Jakarta (SIB)- Keberagaman merupakan fondasi bangsa yang harus dijaga, dilindungi, dan dikelola. Persoalan yang dapat mengancam integrasi nasional itu menjadi catatan penting kinerja pemerintah di era reformasi hingga saat ini.
"Salah satu kegagalan pemerintah pasca Orde Baru adalah mengelola keberagaman. Minoritas terlanggar haknya, bahkan di beberapa kasus harus terusir dari kampung halamannya. Padahal, konstitusi menjamin hak minoritas," kata Peneliti Lembaga Ilmu Pengetahuan Indonesia Syamsuddin Haris, Senin (29/2).
Pengelolaan keberagaman menjadi catatan penting saat melihat indeks yang dikeluarkan Fragile State Index terhadap Indonesia sepanjang 2005-2014. Secara umum, indeks Indonesia membaik dari 89,2 pada 2005 menjadi 75 pada tahun 2015. Semakin kecil nilai indeks, sebuah negara semakin tahan menghadapi tekanan yang bisa membuatnya ambruk.

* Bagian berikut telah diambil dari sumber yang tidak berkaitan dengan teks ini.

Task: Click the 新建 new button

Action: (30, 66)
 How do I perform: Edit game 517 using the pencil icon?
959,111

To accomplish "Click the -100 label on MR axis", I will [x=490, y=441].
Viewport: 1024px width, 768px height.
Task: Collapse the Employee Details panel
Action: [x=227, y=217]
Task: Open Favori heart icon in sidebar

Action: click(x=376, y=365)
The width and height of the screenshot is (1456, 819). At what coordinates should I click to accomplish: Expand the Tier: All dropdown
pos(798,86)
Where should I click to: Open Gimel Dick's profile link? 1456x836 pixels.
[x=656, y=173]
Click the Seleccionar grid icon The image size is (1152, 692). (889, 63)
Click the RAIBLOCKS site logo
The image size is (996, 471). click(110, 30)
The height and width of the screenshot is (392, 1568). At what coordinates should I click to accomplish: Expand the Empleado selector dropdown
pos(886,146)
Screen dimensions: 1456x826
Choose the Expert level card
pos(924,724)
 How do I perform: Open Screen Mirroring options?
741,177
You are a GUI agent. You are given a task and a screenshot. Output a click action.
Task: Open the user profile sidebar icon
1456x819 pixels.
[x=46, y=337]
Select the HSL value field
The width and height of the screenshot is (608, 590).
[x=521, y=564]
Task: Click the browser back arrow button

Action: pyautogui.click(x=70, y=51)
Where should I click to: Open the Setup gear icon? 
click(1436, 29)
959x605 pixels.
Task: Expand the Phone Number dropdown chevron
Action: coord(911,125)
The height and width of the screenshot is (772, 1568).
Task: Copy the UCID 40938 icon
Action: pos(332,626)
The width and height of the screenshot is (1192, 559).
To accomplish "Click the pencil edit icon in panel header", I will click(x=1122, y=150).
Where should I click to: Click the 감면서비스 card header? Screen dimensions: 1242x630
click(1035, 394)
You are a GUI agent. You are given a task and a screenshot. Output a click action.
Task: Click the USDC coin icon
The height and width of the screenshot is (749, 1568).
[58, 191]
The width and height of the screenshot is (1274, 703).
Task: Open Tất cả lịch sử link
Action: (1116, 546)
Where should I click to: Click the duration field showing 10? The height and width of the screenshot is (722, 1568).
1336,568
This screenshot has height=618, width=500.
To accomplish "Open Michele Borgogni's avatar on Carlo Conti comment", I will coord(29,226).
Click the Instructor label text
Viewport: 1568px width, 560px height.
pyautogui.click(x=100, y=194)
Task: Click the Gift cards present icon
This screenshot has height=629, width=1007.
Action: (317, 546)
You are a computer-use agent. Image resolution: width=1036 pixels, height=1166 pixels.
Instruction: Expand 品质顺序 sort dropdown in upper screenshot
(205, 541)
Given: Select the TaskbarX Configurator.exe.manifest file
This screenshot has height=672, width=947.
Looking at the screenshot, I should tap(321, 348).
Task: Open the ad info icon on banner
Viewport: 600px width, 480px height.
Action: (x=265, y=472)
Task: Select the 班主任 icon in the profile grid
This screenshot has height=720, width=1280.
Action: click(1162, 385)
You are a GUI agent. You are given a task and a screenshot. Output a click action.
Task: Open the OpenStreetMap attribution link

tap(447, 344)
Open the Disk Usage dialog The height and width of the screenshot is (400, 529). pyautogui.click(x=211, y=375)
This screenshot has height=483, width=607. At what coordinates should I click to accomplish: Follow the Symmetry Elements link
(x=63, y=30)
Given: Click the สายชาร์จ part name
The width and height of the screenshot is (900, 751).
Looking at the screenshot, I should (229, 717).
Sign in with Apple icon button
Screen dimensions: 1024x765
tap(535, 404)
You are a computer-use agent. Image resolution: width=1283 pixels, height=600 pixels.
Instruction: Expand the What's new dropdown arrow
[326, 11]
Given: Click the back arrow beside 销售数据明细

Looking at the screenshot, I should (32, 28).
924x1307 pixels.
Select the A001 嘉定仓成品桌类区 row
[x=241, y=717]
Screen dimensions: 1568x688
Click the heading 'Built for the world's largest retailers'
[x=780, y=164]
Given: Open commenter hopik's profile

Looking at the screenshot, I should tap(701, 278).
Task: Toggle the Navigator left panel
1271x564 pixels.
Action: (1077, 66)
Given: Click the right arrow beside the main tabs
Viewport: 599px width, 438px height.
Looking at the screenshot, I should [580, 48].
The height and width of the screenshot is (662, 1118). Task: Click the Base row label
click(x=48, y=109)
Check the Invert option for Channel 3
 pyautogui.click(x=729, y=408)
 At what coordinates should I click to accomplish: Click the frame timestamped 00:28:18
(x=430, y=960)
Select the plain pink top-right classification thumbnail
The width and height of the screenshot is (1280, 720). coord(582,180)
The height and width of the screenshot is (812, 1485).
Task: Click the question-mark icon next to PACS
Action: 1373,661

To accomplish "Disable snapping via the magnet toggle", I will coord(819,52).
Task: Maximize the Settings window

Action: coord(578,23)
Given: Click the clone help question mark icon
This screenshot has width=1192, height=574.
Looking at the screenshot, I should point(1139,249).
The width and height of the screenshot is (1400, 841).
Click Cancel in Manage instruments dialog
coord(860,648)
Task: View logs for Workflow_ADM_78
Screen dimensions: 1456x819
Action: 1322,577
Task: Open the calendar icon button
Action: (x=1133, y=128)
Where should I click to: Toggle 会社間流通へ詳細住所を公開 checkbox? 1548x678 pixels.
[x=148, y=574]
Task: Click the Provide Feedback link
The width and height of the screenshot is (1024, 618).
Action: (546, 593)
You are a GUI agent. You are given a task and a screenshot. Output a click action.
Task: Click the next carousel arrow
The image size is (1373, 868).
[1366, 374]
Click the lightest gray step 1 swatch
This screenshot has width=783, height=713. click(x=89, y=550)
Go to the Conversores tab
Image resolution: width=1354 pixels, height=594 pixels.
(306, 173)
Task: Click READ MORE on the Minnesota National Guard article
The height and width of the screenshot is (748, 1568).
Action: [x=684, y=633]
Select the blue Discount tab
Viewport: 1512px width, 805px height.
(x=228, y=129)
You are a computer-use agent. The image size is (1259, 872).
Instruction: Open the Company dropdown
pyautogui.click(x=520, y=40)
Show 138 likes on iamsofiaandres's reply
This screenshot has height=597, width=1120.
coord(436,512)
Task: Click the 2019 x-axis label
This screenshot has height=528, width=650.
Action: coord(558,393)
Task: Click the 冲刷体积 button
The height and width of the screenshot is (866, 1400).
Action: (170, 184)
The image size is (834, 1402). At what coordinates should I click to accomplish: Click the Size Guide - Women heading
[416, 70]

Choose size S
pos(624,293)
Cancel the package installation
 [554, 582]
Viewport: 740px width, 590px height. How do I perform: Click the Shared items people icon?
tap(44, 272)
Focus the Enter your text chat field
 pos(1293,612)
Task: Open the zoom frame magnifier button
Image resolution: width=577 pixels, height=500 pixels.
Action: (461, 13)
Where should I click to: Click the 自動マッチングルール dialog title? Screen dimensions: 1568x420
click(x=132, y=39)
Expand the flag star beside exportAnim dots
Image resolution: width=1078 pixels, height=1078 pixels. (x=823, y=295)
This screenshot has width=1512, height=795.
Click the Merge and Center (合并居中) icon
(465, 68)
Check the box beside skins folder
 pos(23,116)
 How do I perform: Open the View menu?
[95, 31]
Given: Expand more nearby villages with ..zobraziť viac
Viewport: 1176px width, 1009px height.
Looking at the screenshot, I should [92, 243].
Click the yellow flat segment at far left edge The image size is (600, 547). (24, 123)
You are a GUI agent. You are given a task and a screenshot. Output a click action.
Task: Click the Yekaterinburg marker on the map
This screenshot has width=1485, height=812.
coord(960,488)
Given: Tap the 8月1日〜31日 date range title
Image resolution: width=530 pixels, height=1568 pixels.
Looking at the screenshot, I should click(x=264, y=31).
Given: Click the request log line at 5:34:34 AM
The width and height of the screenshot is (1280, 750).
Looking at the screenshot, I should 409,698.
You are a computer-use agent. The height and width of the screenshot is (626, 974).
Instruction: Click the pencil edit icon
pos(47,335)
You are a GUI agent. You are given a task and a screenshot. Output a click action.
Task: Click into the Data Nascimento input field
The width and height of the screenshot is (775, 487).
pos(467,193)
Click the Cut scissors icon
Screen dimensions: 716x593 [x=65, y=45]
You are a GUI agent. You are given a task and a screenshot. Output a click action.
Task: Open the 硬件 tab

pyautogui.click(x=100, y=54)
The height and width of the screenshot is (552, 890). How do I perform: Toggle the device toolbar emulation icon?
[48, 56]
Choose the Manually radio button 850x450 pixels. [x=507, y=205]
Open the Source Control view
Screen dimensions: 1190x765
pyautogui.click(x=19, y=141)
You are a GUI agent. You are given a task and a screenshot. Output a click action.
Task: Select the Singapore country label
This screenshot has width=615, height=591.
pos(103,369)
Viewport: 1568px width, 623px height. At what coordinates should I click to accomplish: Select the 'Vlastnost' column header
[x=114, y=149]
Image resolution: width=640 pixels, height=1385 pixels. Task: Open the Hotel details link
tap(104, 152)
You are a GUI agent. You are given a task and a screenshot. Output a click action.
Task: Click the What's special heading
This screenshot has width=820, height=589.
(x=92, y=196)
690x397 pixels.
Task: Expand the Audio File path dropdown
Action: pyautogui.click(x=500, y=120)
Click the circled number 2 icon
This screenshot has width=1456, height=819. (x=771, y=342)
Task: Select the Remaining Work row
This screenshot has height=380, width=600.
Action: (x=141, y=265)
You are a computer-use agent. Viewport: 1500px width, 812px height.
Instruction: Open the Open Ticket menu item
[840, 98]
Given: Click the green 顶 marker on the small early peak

Indeks Indonesia di 2015 masih lebih baik daripada sejumlah negara ASEAN, seperti Filipina dengan indeks 86,3; Kamboja (87,9), dan Thailand (79,1). Namun, posisi Indonesia masih di bawah Malaysia (65,9) dan Brunei (63). Indeks terbaik dimiliki Finlandia (17,8) dan terburuk adalah Sudan Selatan dengan indeks 114,5.
Meski secara umum menunjukkan perbaikan, nilai Indonesia dalam kekerasan antarkelompok memburuk. Kekerasan antarkelompok ini mencakup diskriminasi, ketidakberdayaan, kekerasan antaretnik, kekerasan komunal, kekerasan sektarian, dan kekerasan atas nama agama.
Direktur Eksekutif Pusat Studi Pancasila Universitas Pancasila Yudi Latif mengatakan, keberagaman tidak selalu menjadi penyebab utama konflik antarkelompok. "Meruncingnya kekerasan rasial atau agama umumnya lebih didorong oleh faktor kesenjangan terhadap akses sumber daya ekonomi," katanya.
Kesenjangan tersebut berkembang menjadi ketidakpuasan dan muncul sebagai konflik yang kerap mengatasnamakan etnis dan agama. "Intoleransi dan konflik antarkelompok pada akhirnya sangat ditentukan oleh bagaimana negara mampu menjamin perlindungan bagi warganya, baik dari segi ekonomi maupun keamanan," kata Yudi.
Ketua Umum Pimpinan Pusat Muhammadiyah Haedar Nashir menambahkan, pendidikan menjadi kunci untuk menangani permasalahan intoleransi yang kerap terjadi di Indonesia belakangan ini.